No buyer for a Bacon as New York art sale ends

NEW YORK (Reuters) - The fall New York art sales limped to a close on Wednesday, leaving a market bruised and bloodied but still standing.

A woman stands between Francis Bacon's "Three Studies for a Self Portrait" (L) and Lucian Freud's "Naked Portrait with Reflection" at Christie's auction house in London May 19, 2008. REUTERS/Luke MacGregor

Christie’s post-war and contemporary auction took in $113.6 million, half a low pre-sale estimate of $227 million, with 68 percent of the lots on offer finding buyers.

The spotty sale was consistent with Impressionist, modern and contemporary art auctions at Christie’s and rival Sotheby’s over the past two weeks.

The result was “about as expected going in,” said Amy Cappellazzo, international co-head of contemporary and post-war art at Christie’s, given the turmoil gripping world financial markets for the past two months.

Despite high points including a nearly $15 million Richter, a $13.5 million Basquiat and new records for Joseph Cornell and Yayoi Kusama, the evening’s star lot failed to sell.

Francis Bacon’s “Study for Self-Portrait” had been estimated to go for $40 million or more, but no bid approached even $30 million. Bacons have seen huge price spikes in recent seasons, including a record $86 million.

“The market is continuing, but clearly at a different price level,” Christie’s president Marc Porter said.

“There’s no panic in the market, but there is an adjustment,” he told Reuters, contrasting that to the volatility gripping other markets such as oil or real estate.

“While it had declined, you’ve seen it find a stable level, with a lot of support.”

Baird Ryan, managing director of the art-related financial services firm Art Capital Group, agreed with auction officials’ contention that the two weeks of sales, while falling about one-third shy of estimates set before the financial crisis, showed there continues to be demand for fine art.


But Ryan noted that other markets had seen a fall-off of about 20 to 40 percent, “and that’s what you’re seeing here. There is a correction going on.” He said auction houses will have to edit sales to offer “a selected group of works with cautious estimates.”

Still it was impressive that “in such a period of remarkable financial stress you can sell over $100 million worth of art in an evening,” Ryan added. “People are focused, and active.”
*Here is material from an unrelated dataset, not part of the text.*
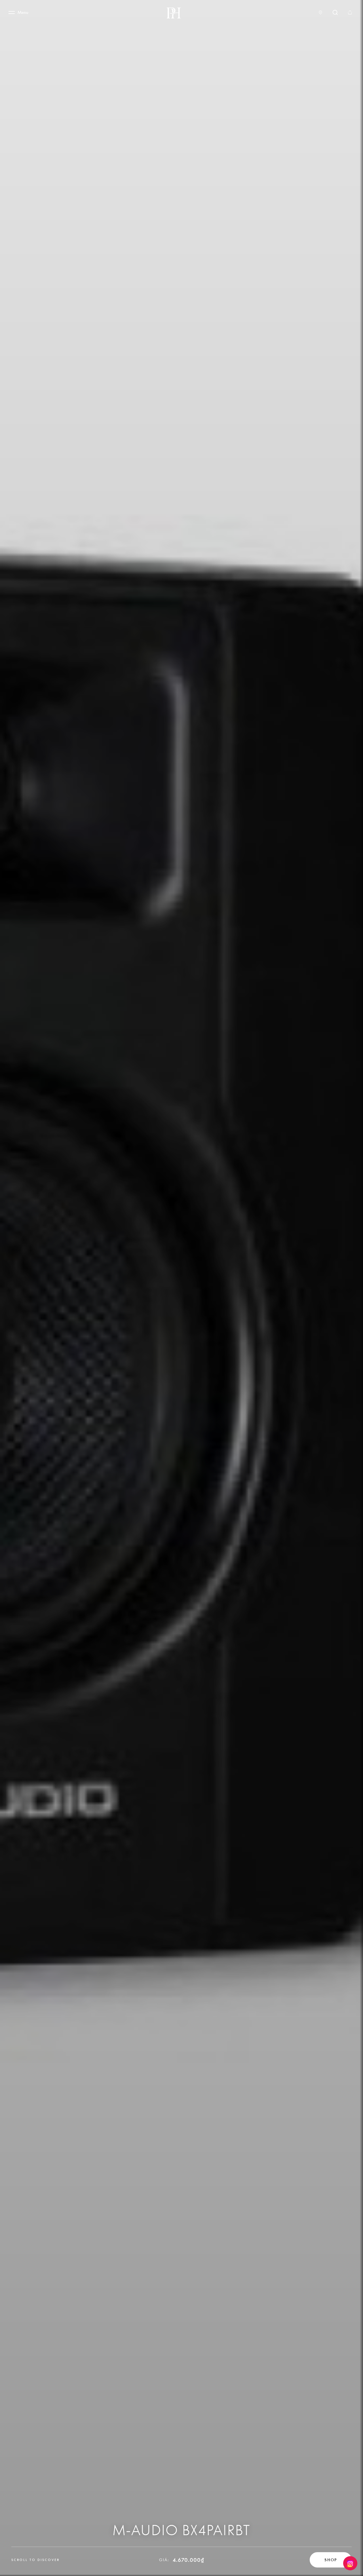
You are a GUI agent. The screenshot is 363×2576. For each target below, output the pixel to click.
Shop (330, 2560)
On Wednesday, there was protracted bidding for Kusama’s “No. 2,” which soared to $5.7 million or more than twice its low estimate, smashing the artist’s record. Richter’s “Abstraktes Bild (710),” the sale’s top lot, also beat its estimate as did Basquiat’s “Untitled (Boxer).” Records for Paul McCarthy and Robert Irwin were also broken.
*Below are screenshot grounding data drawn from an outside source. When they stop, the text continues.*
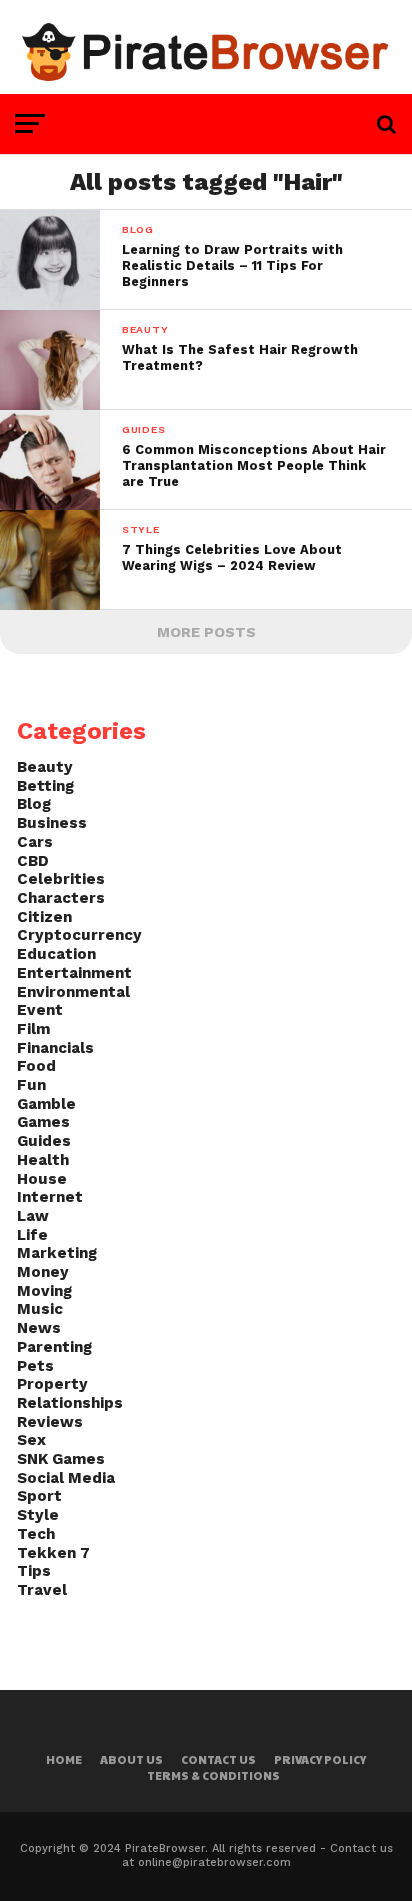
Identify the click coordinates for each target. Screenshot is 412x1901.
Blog (34, 804)
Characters (61, 898)
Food (36, 1066)
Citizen (44, 917)
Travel (42, 1590)
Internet (50, 1197)
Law (33, 1216)
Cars (35, 842)
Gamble (46, 1104)
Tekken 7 (53, 1553)
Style (38, 1515)
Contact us (218, 1759)
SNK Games (61, 1459)
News (39, 1328)
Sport (39, 1496)
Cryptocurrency (79, 935)
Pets (35, 1366)
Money (43, 1272)
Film (33, 1029)
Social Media (66, 1478)
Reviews (50, 1422)
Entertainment (74, 973)
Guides (44, 1141)
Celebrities (61, 879)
But five straight lots including three Warhols and a Richter with values as high as $15 million went unsold.

Art expert and author Sarah Thornton, who chronicled several years spent infiltrating the art world for the book “Seven Days in the Art World,” said the sales “could have gone much worse.”

“Given the state of the financial world, it’s remarkable to see a group of people spending money the way they are,” she said. “There are obviously some people who still have a lot of money to spend.”